‘Irrationally Bearish’: As SEALSQ (LAES) rallies, will other semiconductor stocks get boost too?


As investors grow more skeptical about AI companies' profitability, semiconductor stocks have taken a hit.

SEALSQ (LAES) — a Geneva-based semiconductor developer — is one of the stocks that’s been on the chopping block lately, shedding nearly two-thirds of its value since the start of the year.

Back in July, Bank of America’s Savita Subramanian, head of U.S. equity and quantitative strategy, said in a note that the “AI hype days are over” for investors.

“As AI transitions from ‘tell me’ to ‘show me,’ companies clearly monetizing AI are likely to lead from here,” she explained.

If Wall Street has truly entered the “show me” phase, that puts added pressure on a company like SEALSQ (LAES).

SEALSQ is working to become a full-scale digital security firm, designing semiconductors that can withstand quantum computer attacks—essentially cybersecurity for the quantum computing age.

Of course, we’re still years away from the commercialization of quantum machines.

The risk of security breaches from them could become a major threat down the road, but for now, investors want startups that are “clearly monetizing AI,” as Subramanian puts it.

While SEALSQ’s core focus is on “post-quantum security,” it’s already generating revenue from products in production today.

These include smart card reader chips for identity verification and secure ARM platforms used in USB tokens and crypto wallets — putting it ahead of many startups in the quantum space where revenue is often hypothetical.

Shares of LAES jumped over 12% on Monday, with a five-day moving average of 43.7%.

Are Investors too bearish on semiconductors?

Glen Kacher, founder and CIO of Light Street Capital, told CNBC last month that investors aren’t fully recognizing the upside in semiconductor stocks, comparing the PHLX Semiconductor Sector (SOX) to the S&P 500.

“Since the summer, the semiconductor stock index is basically flat, while over that time, the S&P 500 is up 15%,” he said. “Meanwhile, semiconductor fundamentals are continuing to improve, so the multiples are much better now for semis.”

The multiple for the SOX is down about 20% since July, while the S&P 500’s multiple has climbed 9%, Kacher added. Meanwhile, hedge funds’ short exposure in semiconductors is at a five-year high.
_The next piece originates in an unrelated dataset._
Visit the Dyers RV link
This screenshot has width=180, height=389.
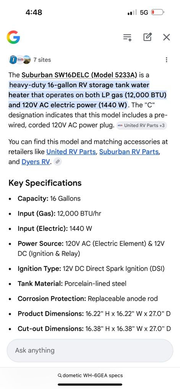click(x=36, y=162)
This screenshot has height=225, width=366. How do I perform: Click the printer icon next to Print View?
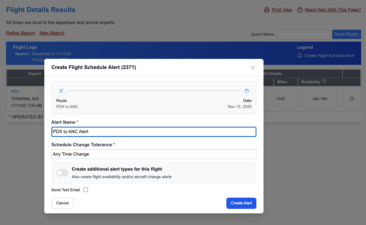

“The relative multiples have compressed by 30% in six months,” he said. “So in our view, semiconductor investors are irrationally bearish at this point.”

The semiconductor industry generated $627 billion in sales last year, according to Deloitte, with 2025 sales projected to hit a record $697 billion. The report notes that the industry is on track to reach $1 trillion in sales by 2030.